What you have to do:
In the text on enterprise AI infrastructure, copy the passage that begins at the words "The threshold for" and stops after "environment is agent-ready?", replacing "Glasswing partners" with "participating organizations".

Text excerpt:
+ + + + + + +

The attack surface for AI-connected enterprise systems is now categorically different from five years ago. Anthropic’s Project Glasswing was originally scoped to major tech companies and hyperscalers. Anthropic has now expanded it to approximately 150 additional organizations across more than 15 countries, explicitly adding power, water, healthcare, communications, and hardware sectors.
The threshold for inclusion is the potential to impact more than 100 million people in a successful attack. Glasswing partners receive gated access to Claude Mythos Preview, which remains in controlled preview specifically because of its offensive cyber capabilities. Anthropic is betting that getting its most powerful defensive model into critical infrastructure is worth the controlled distribution risk.
Q: What should an ERP team do first if it wants to assess whether its environment is agent-ready?
Start with the API estate. Jentic’s tool allows teams to run an initial scan to establish a baseline and configure automatic rescoring each time code changes. In parallel, assess the data layer: whether structured and unstructured data sit on a governed, queryable foundation that can provide agents with current operational context.
On the infrastructure side, workload placement and compute sourcing decisions need to account for the near-70% increase in data center demand nationally. And on security, any organization connecting agents to operational systems—especially in regulated sectors—should review the Project Glasswing expansion against their own threat model and consider whether AI-native security tooling belongs in their 2026 roadmap.
Q: Is the enterprise AI infrastructure gap a 2026 problem, or is there time to address it methodically?
The window for a relaxed, methodical approach has closed. Anthropic has said that if Mythos-class models are six to 12 months from general availability across multiple vendors, organizations’ current security posture is already obsolete against the threat they will face by end of 2026.
Databricks’ 65%-plus growth rate suggests enterprise data platform decisions made now will shape agent capability for years. And the orbital compute discussion signals that infrastructure strategy is becoming geopolitical. The physical location of compute and storage is entering enterprise risk management. The infrastructure gap is real, measurable, and widening faster than most IT roadmaps currently reflect.
What This Means for ERP Insiders
- Data platform selection is an agent infrastructure decision. The Databricks-Snowflake competition is a proxy for a broader question: which platform will govern the data agents act on. ERP leaders evaluating or renewing data platform contracts should explicitly assess agent support capabilities, not just analytics performance.
- Your existing API estate almost certainly has agent readiness gaps. Jentic’s scoring framework identifies six readiness dimensions that go beyond technical validity to cover semantic clarity, runtime predictability, and machine discoverability. Running a baseline assessment before piloting agents in ERP workflows will surface problems that would otherwise appear as failed agent actions in production.
- Infrastructure cost and availability will affect AI deployment timelines. The near-70% increase in US data center spend is translating into longer lead times, higher compute costs, and more constrained infrastructure procurement. Enterprise IT and finance teams should factor this into 2026 and 2027 AI budget models now.
- AI-connected operational systems require AI-native security posture. Project Glasswing’s expansion into power, water, healthcare, and communications signals that AI-assisted attacks are a live threat to operationally critical enterprise systems. If your ERP connects to plant management, supply chain execution, or financial settlement, the threat model has changed, and the security tooling needs to change with it.
- Agent readiness is not a single decision; it is a governance program. API readiness, data governance, compute strategy, and security posture each require ongoing management. The organizations that will run agents reliably in 2027 are those building the scoring, monitoring, remediation, and access control infrastructure now, before agent deployment creates pressure to shortcut it.

+ + + + + + +

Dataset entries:
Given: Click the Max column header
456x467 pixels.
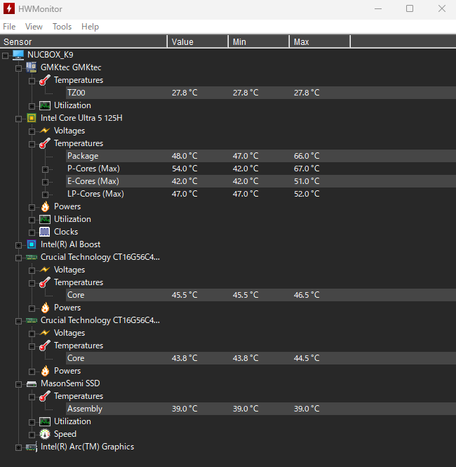Looking at the screenshot, I should 302,42.
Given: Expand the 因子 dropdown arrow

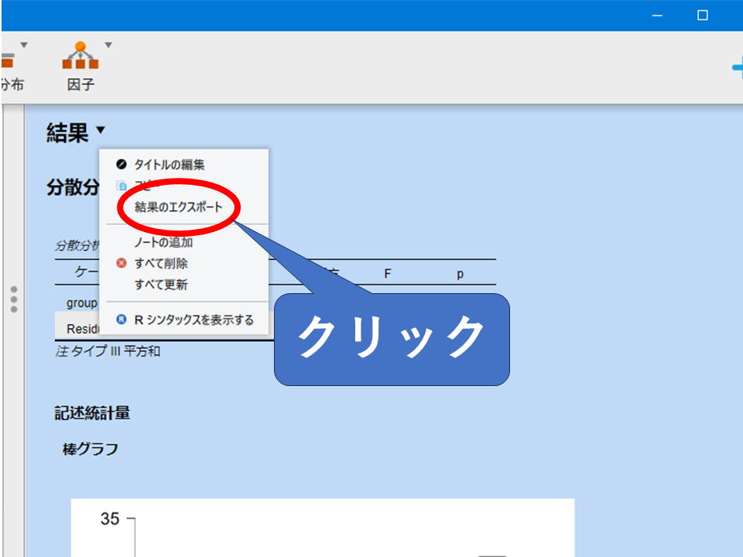Looking at the screenshot, I should [108, 45].
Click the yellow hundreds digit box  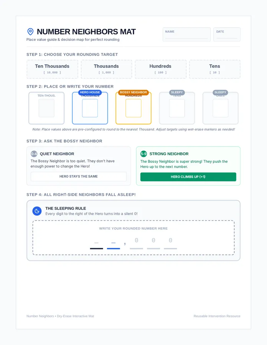tap(134, 108)
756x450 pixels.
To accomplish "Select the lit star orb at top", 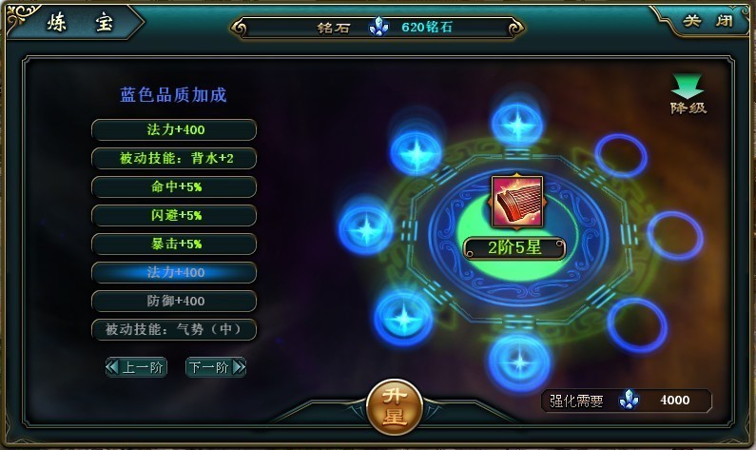I will click(x=517, y=123).
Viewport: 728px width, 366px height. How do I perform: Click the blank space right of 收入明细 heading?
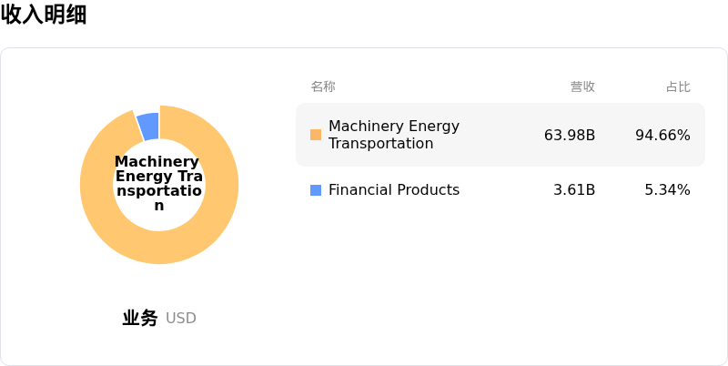click(364, 15)
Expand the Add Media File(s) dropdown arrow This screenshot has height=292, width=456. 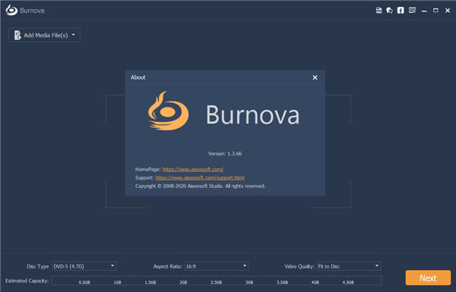73,35
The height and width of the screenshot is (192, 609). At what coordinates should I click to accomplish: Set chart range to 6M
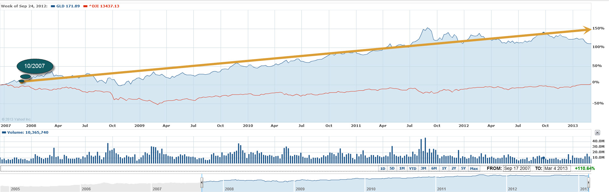[x=434, y=168]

+ + + + + + +

Finished exercise:
The threshold for inclusion is the potential to impact more than 100 million people in a successful attack. participating organizations receive gated access to Claude Mythos Preview, which remains in controlled preview specifically because of its offensive cyber capabilities. Anthropic is betting that getting its most powerful defensive model into critical infrastructure is worth the controlled distribution risk.
Q: What should an ERP team do first if it wants to assess whether its environment is agent-ready?